The Review acknowledges that industry will under-invest in R&D
unless governments intervene.
The Academy also welcomes the proposed rationalisation of the
tax deduction scheme for business R&D. We see no reason why
it should not work as Mortimer has prescribed.
However, there are some regrettable gaps in the Review's logic,
perhaps because they have failed to distinguish basic and strategic
research from application.
Almost as a by-product of its plans for industry, the Mortimer
review has proposed a substantial cut to Australia's basic scientific
research effort, and an equally severe cut to the strategic research
of CSIRO.
It proposes to destroy the CRC program leaving a rump of $20 million
for 'public good' research. This is a curious conclusion,
given that the Review accepts
- that business under-invests in research because many of the
benefits can not be contained, but spill over into the whole economy
- the CRC program has successfully brought researchers together
with industry and other researchers
- that even at this early stage in its life the CRC program
has brought benefits exceeding the expenditure on it.
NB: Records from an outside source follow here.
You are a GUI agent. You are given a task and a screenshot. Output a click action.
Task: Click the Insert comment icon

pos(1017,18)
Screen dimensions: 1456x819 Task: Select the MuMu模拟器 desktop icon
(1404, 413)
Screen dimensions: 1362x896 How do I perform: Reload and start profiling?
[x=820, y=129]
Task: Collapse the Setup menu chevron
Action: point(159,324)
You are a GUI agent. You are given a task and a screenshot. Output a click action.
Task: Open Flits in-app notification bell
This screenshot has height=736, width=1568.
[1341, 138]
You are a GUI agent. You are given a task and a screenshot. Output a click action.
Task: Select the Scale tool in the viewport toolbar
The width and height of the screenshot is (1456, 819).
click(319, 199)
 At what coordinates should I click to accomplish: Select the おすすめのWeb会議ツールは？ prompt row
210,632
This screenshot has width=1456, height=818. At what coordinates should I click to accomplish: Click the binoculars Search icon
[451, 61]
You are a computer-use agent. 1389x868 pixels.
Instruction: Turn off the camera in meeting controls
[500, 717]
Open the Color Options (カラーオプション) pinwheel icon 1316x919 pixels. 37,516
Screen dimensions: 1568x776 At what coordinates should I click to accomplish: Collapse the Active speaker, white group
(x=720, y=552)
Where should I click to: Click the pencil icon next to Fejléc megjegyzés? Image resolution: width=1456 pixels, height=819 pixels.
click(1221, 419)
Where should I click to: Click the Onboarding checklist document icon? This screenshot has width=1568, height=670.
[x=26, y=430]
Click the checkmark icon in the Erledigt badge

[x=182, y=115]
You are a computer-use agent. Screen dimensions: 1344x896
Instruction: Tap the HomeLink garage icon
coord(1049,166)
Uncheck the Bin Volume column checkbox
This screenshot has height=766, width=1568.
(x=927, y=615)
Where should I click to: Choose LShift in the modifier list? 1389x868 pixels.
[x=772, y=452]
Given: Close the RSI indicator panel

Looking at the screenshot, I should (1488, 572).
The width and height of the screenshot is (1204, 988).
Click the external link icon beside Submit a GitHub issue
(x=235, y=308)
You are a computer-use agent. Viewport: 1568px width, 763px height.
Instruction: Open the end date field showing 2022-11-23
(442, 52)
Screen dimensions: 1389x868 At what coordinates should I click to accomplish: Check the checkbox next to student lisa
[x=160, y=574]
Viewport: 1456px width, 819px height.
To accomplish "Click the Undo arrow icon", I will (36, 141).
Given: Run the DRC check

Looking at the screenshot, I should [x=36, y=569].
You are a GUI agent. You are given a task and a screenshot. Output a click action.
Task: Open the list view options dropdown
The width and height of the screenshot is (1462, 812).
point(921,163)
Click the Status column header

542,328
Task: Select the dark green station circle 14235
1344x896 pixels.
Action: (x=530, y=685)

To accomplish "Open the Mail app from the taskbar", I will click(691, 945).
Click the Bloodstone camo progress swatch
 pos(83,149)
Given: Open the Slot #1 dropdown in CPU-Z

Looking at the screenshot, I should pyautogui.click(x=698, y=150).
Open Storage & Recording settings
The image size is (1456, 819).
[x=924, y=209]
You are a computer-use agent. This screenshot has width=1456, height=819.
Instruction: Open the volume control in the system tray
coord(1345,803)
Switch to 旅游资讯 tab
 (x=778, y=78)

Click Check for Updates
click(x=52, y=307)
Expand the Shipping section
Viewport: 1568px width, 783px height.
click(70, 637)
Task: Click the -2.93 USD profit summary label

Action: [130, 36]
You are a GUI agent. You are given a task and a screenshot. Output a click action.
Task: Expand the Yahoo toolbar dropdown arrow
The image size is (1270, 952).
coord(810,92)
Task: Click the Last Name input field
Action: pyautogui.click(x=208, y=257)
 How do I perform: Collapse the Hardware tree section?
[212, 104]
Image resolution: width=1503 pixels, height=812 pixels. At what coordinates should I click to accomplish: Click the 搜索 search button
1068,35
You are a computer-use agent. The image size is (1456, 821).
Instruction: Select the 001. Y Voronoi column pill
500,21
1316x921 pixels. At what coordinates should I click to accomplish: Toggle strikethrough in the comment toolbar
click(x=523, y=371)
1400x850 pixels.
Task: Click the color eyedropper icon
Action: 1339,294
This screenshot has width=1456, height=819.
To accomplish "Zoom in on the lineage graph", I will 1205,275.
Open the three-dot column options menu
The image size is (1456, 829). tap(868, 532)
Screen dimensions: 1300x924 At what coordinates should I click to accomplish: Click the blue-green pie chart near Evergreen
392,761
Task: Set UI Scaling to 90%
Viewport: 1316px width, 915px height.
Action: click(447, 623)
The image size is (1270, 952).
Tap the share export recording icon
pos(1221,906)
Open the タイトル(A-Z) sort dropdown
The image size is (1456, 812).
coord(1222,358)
The only reason given for abandoning this successful initiative
is a doctrinaire and formal one - it is 'inconsistent with
the Review's program design principles'.
The 'customer-contractor' principle is one way of proceeding
but is not applicable in this case.
The CRCs have built up a momentum of cultural change in research
and industry that must not be slowed or halted, and are in fact
corporate structures independent of the partner 'institutions
or providers'.
The universities are also targeted for further cuts in public
funding through the requirement for extra outside funding. Universities
are under great financial stress at present; further cuts would
be total folly.
The higher external funding targets for CSIRO are not achievable
in the short term without cutting further into its public-good
role and the strategic research it performs for industry in general.
The withdrawal of public money from the rural research funds is
unjustified and unjustifiable. The impact on CSIRO, among others,
would be severe.
The combined effects of the cuts in funding for basic research
would be a drastic loss of opportunity for younger researchers.
Several hundred positions in the CRCs, universities and CSIRO
would disappear.
The cultivation of talented young people is an essential part
of any strategy for innovation. Basic and strategic research
are the training grounds for such people."